Have existing debt but still need a loan? In 2025, there are still options – but it’s important to understand the risks, limits, and rules. This guide helps you make informed decisions before applying.
Why People in Debt Still Apply for New Loans
Due to inflation, rising energy costs, and everyday living expenses, many UK households are under financial pressure. Even those with active debt often look for new loans — either to consolidate existing credit or to cover urgent needs. While this path may seem risky, for many it’s the only perceived option in the short term.
Who Might Still Qualify for a Loan with Debt
Not everyone with a poor credit history is automatically rejected. In some cases, lenders will consider applications from people with a stable income, no active bankruptcy proceedings, and a UK address. These are often categorised as bad credit loans, and they usually involve higher interest rates, a guarantor, or secured collateral. Responsible lenders will carry out affordability checks in line with FCA regulations.
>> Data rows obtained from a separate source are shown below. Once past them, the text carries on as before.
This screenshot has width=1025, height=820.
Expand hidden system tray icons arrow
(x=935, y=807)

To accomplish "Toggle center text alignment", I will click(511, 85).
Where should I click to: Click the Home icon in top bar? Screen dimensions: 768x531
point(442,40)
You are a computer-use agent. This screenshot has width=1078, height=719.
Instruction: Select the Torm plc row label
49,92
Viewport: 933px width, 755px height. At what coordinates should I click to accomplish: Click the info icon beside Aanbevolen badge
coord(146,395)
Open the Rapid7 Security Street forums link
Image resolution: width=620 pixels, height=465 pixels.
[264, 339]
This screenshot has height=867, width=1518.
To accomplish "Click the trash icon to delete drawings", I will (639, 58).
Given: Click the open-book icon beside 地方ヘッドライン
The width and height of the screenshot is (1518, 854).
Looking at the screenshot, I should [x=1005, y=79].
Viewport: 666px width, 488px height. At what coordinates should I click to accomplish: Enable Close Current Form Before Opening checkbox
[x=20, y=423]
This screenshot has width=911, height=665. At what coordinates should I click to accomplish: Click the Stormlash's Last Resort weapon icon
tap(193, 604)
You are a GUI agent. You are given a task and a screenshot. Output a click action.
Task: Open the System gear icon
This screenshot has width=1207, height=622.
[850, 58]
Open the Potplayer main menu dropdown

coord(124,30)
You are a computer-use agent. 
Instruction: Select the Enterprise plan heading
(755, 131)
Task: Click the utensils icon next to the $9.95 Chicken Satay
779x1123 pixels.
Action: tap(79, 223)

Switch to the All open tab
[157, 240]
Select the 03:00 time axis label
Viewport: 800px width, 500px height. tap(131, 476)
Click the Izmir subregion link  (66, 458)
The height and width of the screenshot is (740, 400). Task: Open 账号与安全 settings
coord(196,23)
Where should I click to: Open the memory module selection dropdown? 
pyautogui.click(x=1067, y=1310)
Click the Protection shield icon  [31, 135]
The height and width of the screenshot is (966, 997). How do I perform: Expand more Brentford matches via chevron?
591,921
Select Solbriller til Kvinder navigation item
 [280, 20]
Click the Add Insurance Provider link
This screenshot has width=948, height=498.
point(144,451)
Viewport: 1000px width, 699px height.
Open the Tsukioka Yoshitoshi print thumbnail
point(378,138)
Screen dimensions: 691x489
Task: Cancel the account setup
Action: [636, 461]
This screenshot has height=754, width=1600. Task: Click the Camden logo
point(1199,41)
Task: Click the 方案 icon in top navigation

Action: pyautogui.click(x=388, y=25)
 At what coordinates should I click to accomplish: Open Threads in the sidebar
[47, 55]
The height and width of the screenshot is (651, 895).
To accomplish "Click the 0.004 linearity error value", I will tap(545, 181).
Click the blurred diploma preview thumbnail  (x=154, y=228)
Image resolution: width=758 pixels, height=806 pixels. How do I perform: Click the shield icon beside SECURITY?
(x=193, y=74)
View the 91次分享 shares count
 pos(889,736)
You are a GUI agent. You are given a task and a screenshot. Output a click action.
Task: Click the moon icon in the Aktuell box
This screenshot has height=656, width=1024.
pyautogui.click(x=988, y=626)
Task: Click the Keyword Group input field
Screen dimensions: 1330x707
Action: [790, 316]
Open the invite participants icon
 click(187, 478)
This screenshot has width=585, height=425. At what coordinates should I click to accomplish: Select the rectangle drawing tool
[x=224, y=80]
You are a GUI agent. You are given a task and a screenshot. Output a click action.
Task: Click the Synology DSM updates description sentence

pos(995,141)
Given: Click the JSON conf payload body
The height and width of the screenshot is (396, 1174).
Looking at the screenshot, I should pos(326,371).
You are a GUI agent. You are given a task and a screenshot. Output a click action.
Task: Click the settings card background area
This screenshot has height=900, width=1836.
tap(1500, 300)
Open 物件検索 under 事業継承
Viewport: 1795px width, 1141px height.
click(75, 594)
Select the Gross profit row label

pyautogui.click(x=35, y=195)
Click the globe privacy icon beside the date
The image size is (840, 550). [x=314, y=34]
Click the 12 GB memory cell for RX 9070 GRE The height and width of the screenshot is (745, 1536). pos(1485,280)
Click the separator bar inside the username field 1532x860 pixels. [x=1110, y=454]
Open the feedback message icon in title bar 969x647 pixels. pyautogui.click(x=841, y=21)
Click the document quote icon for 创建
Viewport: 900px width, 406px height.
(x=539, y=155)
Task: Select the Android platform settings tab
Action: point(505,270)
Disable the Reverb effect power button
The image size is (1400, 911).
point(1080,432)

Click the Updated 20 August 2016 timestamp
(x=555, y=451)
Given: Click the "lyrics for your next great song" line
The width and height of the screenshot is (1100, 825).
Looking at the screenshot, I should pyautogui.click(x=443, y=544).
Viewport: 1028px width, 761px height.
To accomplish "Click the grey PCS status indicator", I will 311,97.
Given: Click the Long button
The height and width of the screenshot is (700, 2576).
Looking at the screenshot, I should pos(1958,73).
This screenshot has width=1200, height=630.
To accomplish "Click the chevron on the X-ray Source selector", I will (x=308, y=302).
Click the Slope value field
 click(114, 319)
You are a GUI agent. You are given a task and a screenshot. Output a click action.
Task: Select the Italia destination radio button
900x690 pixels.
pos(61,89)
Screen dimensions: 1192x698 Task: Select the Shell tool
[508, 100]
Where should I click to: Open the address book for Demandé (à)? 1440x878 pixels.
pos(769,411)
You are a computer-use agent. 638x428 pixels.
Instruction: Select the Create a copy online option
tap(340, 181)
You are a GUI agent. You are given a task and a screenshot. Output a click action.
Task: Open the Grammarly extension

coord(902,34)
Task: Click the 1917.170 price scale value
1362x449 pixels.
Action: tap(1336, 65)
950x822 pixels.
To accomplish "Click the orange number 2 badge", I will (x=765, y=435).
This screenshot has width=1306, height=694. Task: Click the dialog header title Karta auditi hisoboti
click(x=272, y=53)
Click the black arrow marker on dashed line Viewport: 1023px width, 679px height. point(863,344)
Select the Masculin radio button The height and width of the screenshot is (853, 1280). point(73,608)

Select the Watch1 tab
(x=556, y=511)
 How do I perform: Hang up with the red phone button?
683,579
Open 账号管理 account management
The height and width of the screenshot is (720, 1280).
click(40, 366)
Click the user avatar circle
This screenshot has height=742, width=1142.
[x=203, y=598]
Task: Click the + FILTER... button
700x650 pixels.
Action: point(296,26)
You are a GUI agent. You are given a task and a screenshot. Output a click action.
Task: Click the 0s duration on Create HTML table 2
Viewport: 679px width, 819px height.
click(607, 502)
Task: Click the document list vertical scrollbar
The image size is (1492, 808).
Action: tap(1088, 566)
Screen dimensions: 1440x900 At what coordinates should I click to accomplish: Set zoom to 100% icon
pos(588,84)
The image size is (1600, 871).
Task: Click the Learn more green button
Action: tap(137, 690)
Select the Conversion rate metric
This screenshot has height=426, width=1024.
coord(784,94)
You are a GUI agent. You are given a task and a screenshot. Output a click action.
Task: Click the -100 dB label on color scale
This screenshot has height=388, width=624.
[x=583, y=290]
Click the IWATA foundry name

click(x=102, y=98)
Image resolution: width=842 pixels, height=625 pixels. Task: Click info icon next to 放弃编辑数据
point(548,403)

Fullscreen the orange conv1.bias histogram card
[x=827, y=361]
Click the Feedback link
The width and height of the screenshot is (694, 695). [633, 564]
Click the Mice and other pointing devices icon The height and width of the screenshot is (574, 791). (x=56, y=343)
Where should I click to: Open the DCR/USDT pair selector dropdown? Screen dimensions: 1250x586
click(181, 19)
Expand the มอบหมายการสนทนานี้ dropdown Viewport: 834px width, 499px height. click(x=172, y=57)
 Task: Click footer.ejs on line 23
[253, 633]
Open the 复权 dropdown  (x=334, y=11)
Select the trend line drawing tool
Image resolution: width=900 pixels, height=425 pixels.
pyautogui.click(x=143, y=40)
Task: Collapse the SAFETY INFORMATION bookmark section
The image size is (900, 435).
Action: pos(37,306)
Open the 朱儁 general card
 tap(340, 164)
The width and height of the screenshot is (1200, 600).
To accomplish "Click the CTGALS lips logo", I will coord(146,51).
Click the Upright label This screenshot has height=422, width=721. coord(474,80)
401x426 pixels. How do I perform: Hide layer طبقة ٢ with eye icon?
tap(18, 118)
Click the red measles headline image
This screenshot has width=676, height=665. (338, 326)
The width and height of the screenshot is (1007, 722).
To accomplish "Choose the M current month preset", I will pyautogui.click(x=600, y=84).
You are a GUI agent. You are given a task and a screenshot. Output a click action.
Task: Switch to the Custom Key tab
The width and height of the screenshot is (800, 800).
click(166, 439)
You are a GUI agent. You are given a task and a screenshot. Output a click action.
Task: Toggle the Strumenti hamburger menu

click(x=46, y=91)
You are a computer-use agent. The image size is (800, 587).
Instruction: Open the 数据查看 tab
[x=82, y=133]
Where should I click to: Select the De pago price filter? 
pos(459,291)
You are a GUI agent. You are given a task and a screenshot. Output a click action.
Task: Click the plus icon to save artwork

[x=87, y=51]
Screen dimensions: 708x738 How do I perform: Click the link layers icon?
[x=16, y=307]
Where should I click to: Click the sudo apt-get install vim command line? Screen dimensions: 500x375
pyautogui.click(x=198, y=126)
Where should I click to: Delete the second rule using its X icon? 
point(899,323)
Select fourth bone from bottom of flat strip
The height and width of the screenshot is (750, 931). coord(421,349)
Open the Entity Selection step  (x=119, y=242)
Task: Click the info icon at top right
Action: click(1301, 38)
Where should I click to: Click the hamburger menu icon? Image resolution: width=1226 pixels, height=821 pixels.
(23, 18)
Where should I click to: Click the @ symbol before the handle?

What Limitations Apply in 2025
UK lenders are legally required to assess whether a borrower can reasonably repay a loan. A poor credit score (from Experian, Equifax, or TransUnion) often results in rejection from banks. However, certain specialist or non-traditional lenders may still approve loans — up to £30,000 — under specific conditions. These loans typically involve shorter terms, higher APR, and stricter repayment structures.
Risks You Should Consider Before Applying
Taking out a new loan while already in debt can worsen your financial situation. It's vital to read the terms carefully: interest rate (APR), late payment penalties, additional fees, and early repayment charges. You should also make sure the lender is authorised and regulated by the Financial Conduct Authority (FCA). Avoid unlicensed or unverified loan providers.
Safer Alternatives to Taking Another Loan
In 2025, many individuals with poor credit turn to debt consolidation, where multiple repayments are combined into one manageable plan. Additionally, free debt advice services (such as StepChange or Citizens Advice) can help you renegotiate existing loans or request payment holidays. These alternatives can often reduce stress without taking on new financial risks.